**** AVAILABLE RECORDS

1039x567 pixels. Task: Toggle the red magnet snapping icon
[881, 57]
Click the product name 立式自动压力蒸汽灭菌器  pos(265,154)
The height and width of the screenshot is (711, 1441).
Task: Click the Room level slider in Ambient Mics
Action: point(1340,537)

********

* [SHORT TASK]: Copy each of the entries above, line for line, without altering a single character.

* [RESPONSE FOR THIS EXERCISE]:
1039x567 pixels. Task: Toggle the red magnet snapping icon
[881, 57]
Click the product name 立式自动压力蒸汽灭菌器  pos(265,154)
The height and width of the screenshot is (711, 1441).
Task: Click the Room level slider in Ambient Mics
Action: point(1340,537)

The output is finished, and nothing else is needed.